PROBLEM
Copy out the records word for word, from the line containing "Open the three-dot" through the final line of the records.

━━━━

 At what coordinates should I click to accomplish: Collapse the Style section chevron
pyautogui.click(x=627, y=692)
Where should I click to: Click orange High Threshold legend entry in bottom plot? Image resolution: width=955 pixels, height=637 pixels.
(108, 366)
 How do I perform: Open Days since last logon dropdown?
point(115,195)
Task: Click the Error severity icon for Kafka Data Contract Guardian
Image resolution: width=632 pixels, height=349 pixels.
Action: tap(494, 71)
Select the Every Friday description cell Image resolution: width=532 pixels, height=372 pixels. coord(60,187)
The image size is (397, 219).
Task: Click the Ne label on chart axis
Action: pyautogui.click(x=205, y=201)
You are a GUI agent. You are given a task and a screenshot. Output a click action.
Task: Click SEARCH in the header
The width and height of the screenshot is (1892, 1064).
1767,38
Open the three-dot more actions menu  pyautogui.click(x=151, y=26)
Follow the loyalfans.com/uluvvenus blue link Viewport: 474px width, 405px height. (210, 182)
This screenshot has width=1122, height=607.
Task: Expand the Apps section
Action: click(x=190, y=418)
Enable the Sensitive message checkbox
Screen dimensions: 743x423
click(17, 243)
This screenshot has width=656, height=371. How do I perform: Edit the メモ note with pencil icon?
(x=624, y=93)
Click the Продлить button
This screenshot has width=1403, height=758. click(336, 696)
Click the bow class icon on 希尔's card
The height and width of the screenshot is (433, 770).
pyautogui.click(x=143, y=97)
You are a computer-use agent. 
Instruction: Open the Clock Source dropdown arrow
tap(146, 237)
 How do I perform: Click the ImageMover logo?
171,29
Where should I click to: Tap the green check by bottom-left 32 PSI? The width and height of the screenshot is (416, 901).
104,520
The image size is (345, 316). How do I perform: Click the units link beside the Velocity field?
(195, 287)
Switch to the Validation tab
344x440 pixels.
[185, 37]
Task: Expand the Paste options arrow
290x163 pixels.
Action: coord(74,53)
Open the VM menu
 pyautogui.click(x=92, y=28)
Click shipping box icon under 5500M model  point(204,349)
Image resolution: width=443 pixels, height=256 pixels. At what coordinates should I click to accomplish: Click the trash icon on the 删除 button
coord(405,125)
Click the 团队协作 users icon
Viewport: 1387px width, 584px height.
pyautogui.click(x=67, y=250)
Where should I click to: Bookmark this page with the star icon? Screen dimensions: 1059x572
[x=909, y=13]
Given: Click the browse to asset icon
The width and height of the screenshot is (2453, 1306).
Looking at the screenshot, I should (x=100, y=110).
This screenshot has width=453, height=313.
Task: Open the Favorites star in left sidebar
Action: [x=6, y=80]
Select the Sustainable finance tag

━━━━

FINISHED ANSWER
Open the three-dot more actions menu  pyautogui.click(x=151, y=26)
Follow the loyalfans.com/uluvvenus blue link Viewport: 474px width, 405px height. (210, 182)
This screenshot has width=1122, height=607.
Task: Expand the Apps section
Action: click(x=190, y=418)
Enable the Sensitive message checkbox
Screen dimensions: 743x423
click(17, 243)
This screenshot has width=656, height=371. How do I perform: Edit the メモ note with pencil icon?
(x=624, y=93)
Click the Продлить button
This screenshot has width=1403, height=758. click(336, 696)
Click the bow class icon on 希尔's card
The height and width of the screenshot is (433, 770).
pyautogui.click(x=143, y=97)
You are a computer-use agent. 
Instruction: Open the Clock Source dropdown arrow
tap(146, 237)
 How do I perform: Click the ImageMover logo?
171,29
Where should I click to: Tap the green check by bottom-left 32 PSI? The width and height of the screenshot is (416, 901).
104,520
The image size is (345, 316). How do I perform: Click the units link beside the Velocity field?
(195, 287)
Switch to the Validation tab
344x440 pixels.
[185, 37]
Task: Expand the Paste options arrow
290x163 pixels.
Action: coord(74,53)
Open the VM menu
 pyautogui.click(x=92, y=28)
Click shipping box icon under 5500M model  point(204,349)
Image resolution: width=443 pixels, height=256 pixels. At what coordinates should I click to accomplish: Click the trash icon on the 删除 button
coord(405,125)
Click the 团队协作 users icon
Viewport: 1387px width, 584px height.
pyautogui.click(x=67, y=250)
Where should I click to: Bookmark this page with the star icon? Screen dimensions: 1059x572
[x=909, y=13]
Given: Click the browse to asset icon
The width and height of the screenshot is (2453, 1306).
Looking at the screenshot, I should (x=100, y=110).
This screenshot has width=453, height=313.
Task: Open the Favorites star in left sidebar
Action: [x=6, y=80]
Select the Sustainable finance tag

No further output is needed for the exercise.